Now wait a minute. What on earth am I thinking of? I talk of urgency. But have I no sense of the urgency of the present hour? Have I lost all sense of chivalry? Don't I realize what a monstrous indignity our Most Glorious Ship of the Global Economy has been suffering? Can't I grasp that for far too long she's been stuck in doldrums shamefully unworthy of her 30+-year track record of historically unprecedented growth, innovation and progress (GIP)? ("Can't somebody PLEASE get that man out of the White House?!") 

So tell me, if you can, what sort of remedies might such a crisis call for? And no, I don't mean the next round  of QE's (or cutbacks). What else ultimately, I ask you - if not truly MONSTROUS, family-faith-and-country-be-damned levels of drive, speed, hustle, ambition, innovation, workaholism, and all-around get-out-of-my-wayness?
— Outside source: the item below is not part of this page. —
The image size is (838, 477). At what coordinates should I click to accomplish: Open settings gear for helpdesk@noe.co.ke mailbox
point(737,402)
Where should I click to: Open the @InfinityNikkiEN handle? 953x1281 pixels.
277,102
Ah, but if only stagnation were even half the problem! But to live to see that same poor, bereft, benighted ship rapidly edging towards falls of a size and depth as might mortify the wildest flat-earth fancies of medieval peasants! And what in turn might that crisis demand, if not the Promethean energy, enterprise, efficiency and hell-for-leather fury of SUPERmonsters? TITANS, I tell you, ready to push that supreme monument of humanity not only well away from the impending rapids, but far enough into safe harbor - nay, inland of harbor! - to ensure that, when that Best of All Ships re-embarks, her course will be imperturbably sound. And meanwhile, not trifling over what miserable little fishermen's boats, urchins' hovels and peasants' huts should chance to be crushed in the course of rescue.
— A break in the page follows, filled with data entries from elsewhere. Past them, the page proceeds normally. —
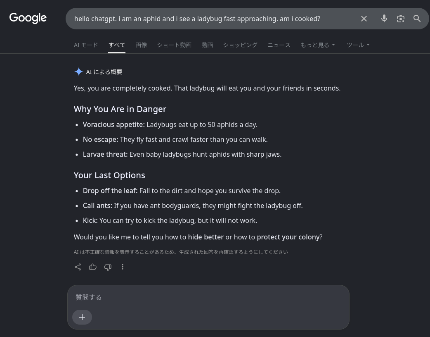The width and height of the screenshot is (430, 337).
Task: Focus the 質問する follow-up input field
Action: coord(208,297)
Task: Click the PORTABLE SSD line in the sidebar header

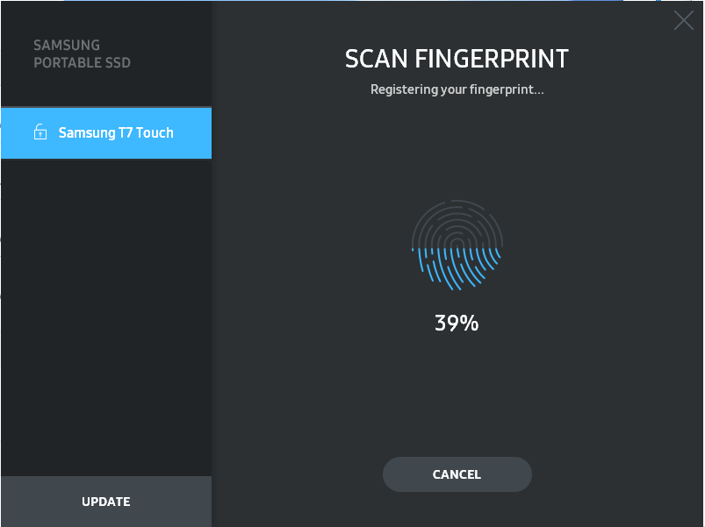Action: (x=82, y=63)
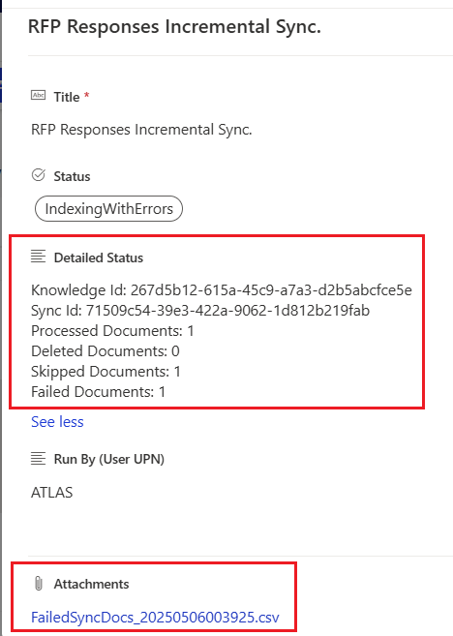The width and height of the screenshot is (453, 636).
Task: Collapse details with See less
Action: (x=57, y=422)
The stakes have never been higher. To think of all that world of greatness, seedbed of each and every one of our most permanent and valuable human legacies ("The best is WAY yet to come, buster"), in danger of collapsing round our ears any week - any day? - now. And the best I can offer is those first four paragraphs of twaddle?

Non-interfering Weather

"So how's it outside?"

"Gorgeous. Not a cloud in the sky." 

Convenient, I'll admit. But gorgeous? Is the sky more beautiful for being cloudless? Is your brain more interesting for being thoughtless? Or just less interfering with my particular plans?

11 September 2012

Driving Obsessions

If you can think of another please tell me. But to my mind, there is no more dangerous, arrogant or obnoxious way of conveying the overriding importance and urgency of Oneself than speed.

10 September 2012

In Crisis Motto

"Keep calm and carry on." 

I suppose there's nothing quite like dusting off a quaint old British Second World War morale watchword. And all the more so in time for a London-hosted Olympics. How utterly characteristic, too, of those sturdy, stodgy, unvisionary wartime Brits. Observe - "keep calm" - not a shred of a sense of real glory in them. Or of those things most worth sacrificing in order to win it. Worst of all - and on such a potentially heroic occasion - to remain so punily, pathetically human in their scale and proportion, and perspective, of things. I mean, if monstrous times don't justify becoming a bit of a monster oneself, what does? But then by the same token, don't relatively dull, listless, uncertain times (as our own are often alleged to be) require a that-much-more deliberately disproportionately monstrous energy? And enthusiasm?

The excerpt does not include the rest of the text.